Vatican: LGBT pilgrimage could be ‘reinstated’ to Jubilee events calendar

After mixed messages on a controversial pilgrimage, a Vatican official said Thursday that a planned LGBT pilgrimage was removed from a Vatican Jubilee Year calendar temporarily, and could soon be returned.

The statement came after a Vatican spokesperson told The Pillar earlier this week that the pilgrimage had never been included on the online calendar, despite evidence to the contrary.

“The Tent of Jonathan pilgrimage was in the general calendar of Jubilee events, where all pilgrimages and events proposed by dioceses or associations are included,” Agnese Palmucci, of the Vatican’s Jubilee press office told The Pillar Dec. 12.

“It was taken off the calendar a few days ago solely because the [pilgrimage’s] organisers had not yet provided the [Jubilee’s] organisation with the numbers of those [attending the pilgrimage] and detailed information about the event. This information is required for inclusion in the general calendar. The event will be reinstated as soon as the organisers provide the necessary details,” she explained.

Palmucci’s remarks were the latest in a series of Vatican messages about the pilgrimage, which made headlines in media outlets last week, because it was organized for people who identify as LGBT, and had seemed to garner support from the Italian bishops’ conference.

After the Vatican included the event in a calendar of pilgrimages and Jubilee events organized by third parties, the pilgrimage garnered attention, and mostly criticism, from commentators and on social media.

Some news outlets framed the pilgrimage as one of the many Vatican-sponsored thematic jubilee events, such as the Jubilee of Young People or the Jubilee for the Elderly — rather than as an event organized by a non-Vatican organization, taking place during the Jubilee Year, but not a part of its official programming.

Earlier this week, soon after an explainer on the issue was published by The Pillar, the pilgrimage was removed from the Jubilee Year’s calendar.

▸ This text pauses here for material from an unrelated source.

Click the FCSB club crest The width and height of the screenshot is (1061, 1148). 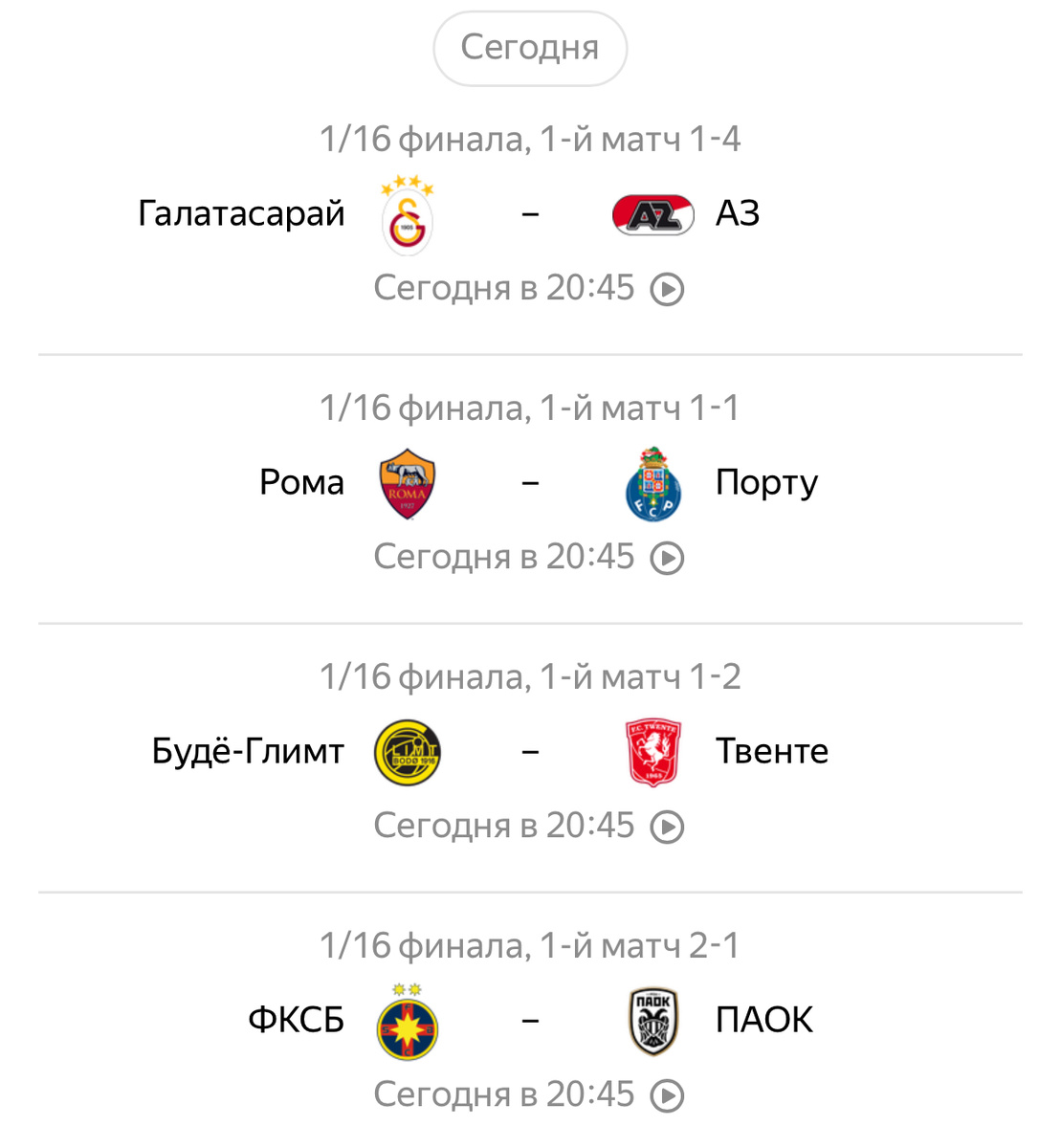[408, 1021]
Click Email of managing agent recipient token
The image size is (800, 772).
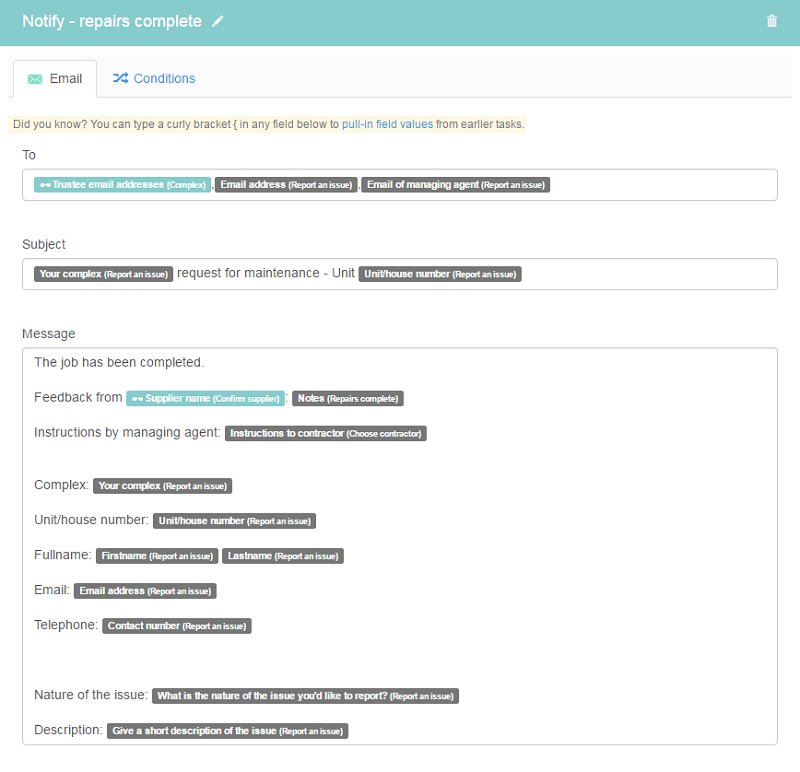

A spokesperson at the Dicastery for Evangelization told The Pillar on Wednesday that the event had not appeared on any Jubilee Year calendar, despite evidence to the contrary.

Before that, Archbishop Rino Fisichell said earlier this month that the event “is in the calendar, like many other events” — referring to the general Jubilee events calendar maintained by his office.

Palmucci contacted The Pillar Thursday to say that the event’s removal from that calendar had to do with unavailable details for the event, and that the pilgrimage could soon be placed back on the online calendar.

The spokesperson emphasized that the Dicastery for Evangelization’s Section for Fundamental Questions of Evangelization in the World did not endorse the pilgrimage, but merely announced it on the calendar.

“The Section (...) is only directly responsible for the 35 major Jubilee events and not for the minor pilgrimages of the requesting dioceses and associations. All other events and pilgrimages, which are announced in the general Jubilee calendar, are therefore entirely the responsibility of the dioceses and individual proposing associations,” she told The Pillar.

“These pilgrimages are also attended by individual pilgrims who choose to set out at the proposal of the proposing Dioceses and associations, or otherwise organised,” she concluded.

The planned pilgrimage is organized by the LGBT organization Tenda di Gionata — Jonathan’s Tent — with support from the Italian bishops’ conference and the Society of Jesus. It is catered to LGBT pilgrims and will be held on September 5 and 6, 2025.

Tenda di Gionata was founded in Italy in 2018 as a volunteer project to become “more and more sanctuaries of welcome and support for LGBT people and every person affected by discrimination” and to make known “the journey that LGBT Christians (lesbian, gay, bisexual and transgender) take every day in their communities.”

The project has faced criticism for its approach, as it uses controversial pastoral resources, such as articles that claim that the Bible does not condemn homosexual acts.